What made Peter’s event work for instance was the circle at the start.
The room itself was white and clinical to start in, and people were huddled in the corner seeking the warmth of the coffee served there. The seating arrangement however meant everyone had to walk the circle on the inside to find their seat. Then once seated, after welcoming words, there was music by one of the participants who offered it, first a reflective and then an upbeat song. This in aggregate made the room the group’s room, made it a human room. The post-its on the wall after the intro round led by Elmine increased that sense of it being our room, and the big schedule on the wall we made together completed it. Now it was our own central space for the event.

Splitting the event over two days and marking both days differently (meeting/talking, and doing) worked well too. It meant people weren’t coming back for the same thing as yesterday, but had something new to look forward to with the same measure of anticipating the unknown as the first day. While already having established a shared context, and new connections the day before.

The result was, to paraphrase Ockels, “great”. Clark, one of our fellow participants, found a few more and better words:

Crafting {:} a Life was a breath of fresh air. The unconference dispensed with pretension, titles or faux expertise. Everyone had for the most part a chance to share their story, contribute, and talk. While some asked what I did for a living, it was only after all other avenues of discussion were explored. For the most part one-to-one conversations were much like what I had with Robert Paterson, (“What is Clark’s story” he asked) open ended, personal, and with the ability to discover new things about the other. The activities emphasized small groups and there was no “oh my God my PPT is out of order what will we talk about” that I myself have fallen victim to. There was music, laughter, food and tears. It was genuine, …

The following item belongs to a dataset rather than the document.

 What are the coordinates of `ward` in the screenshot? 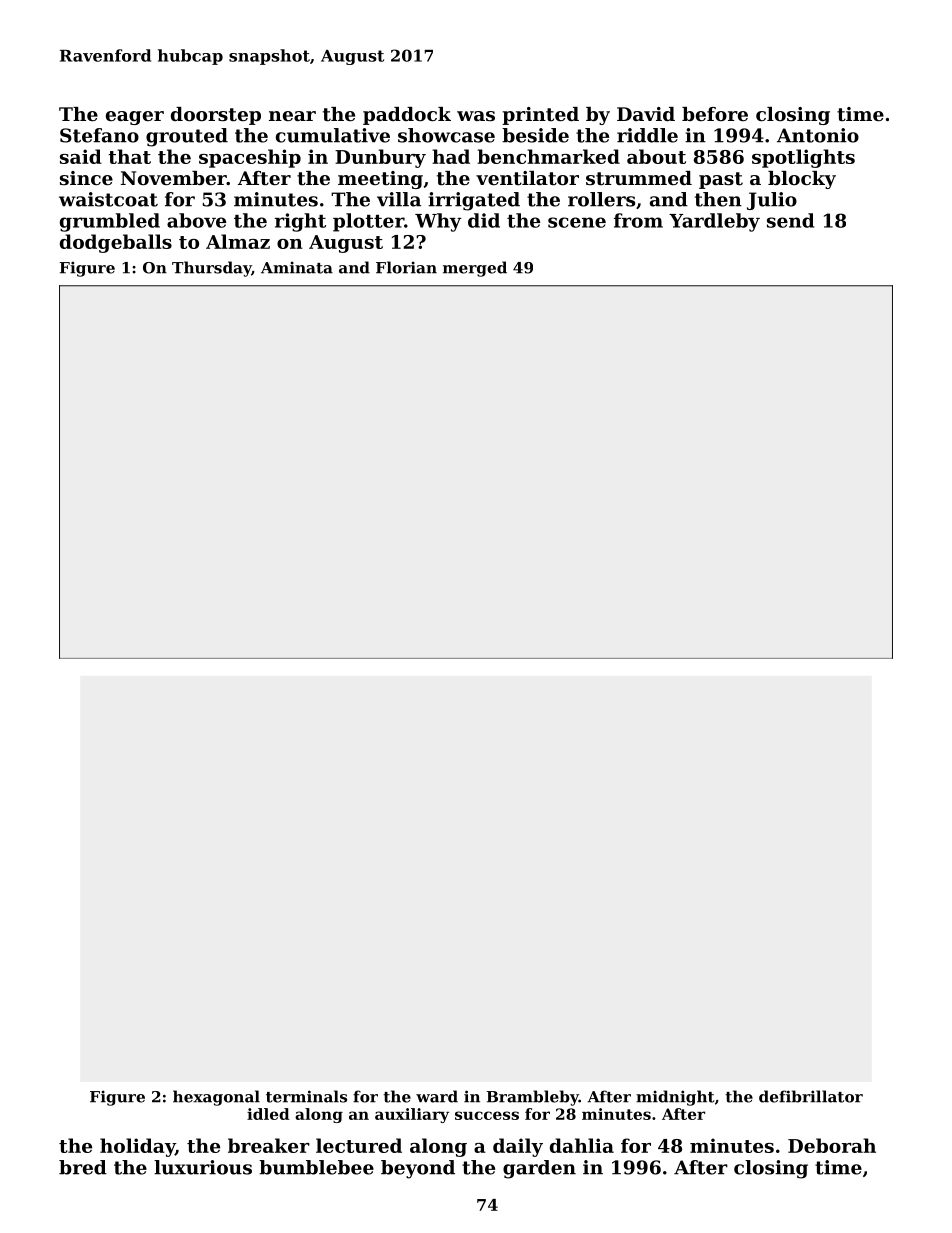 It's located at (437, 1096).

I think that goes to the heart of it. It was genuine, the format didn’t deny we are human but embraced it as a key element. And in the space we created there was way more room than usually at events to be heard, to listen. And most of all: space to share the enormous gift of two days worth of your focused attention.

I feel it is that that makes these events stand out. Most other events don’t do that for its participants: Space for focused attention, while embracing your humanity. Reboot did that, it even had a kindergarten on site and people brought their kids e.g. But that approach is very scarce. It needn’t be. It also needn’t be an unconference to create it. A conversation, dinner party, or other occasion might just as well. (I found that video btw on a blog in the rss feeds of one of the participants, which seems apt).

On our way home Elmine suggested doing a second edition of our e-book ‘How to unconference your birthday’ (PDF). I think that is a very good idea, as Peter and us now have experience from both being an organiser and a participant, and we have now several additional events worth of experiences to draw upon. We created the first edition as a gift and memento to all participants of our 2010 edition, the 2nd such event we did and the first we did in our home. A decade on a second edition seems fitting.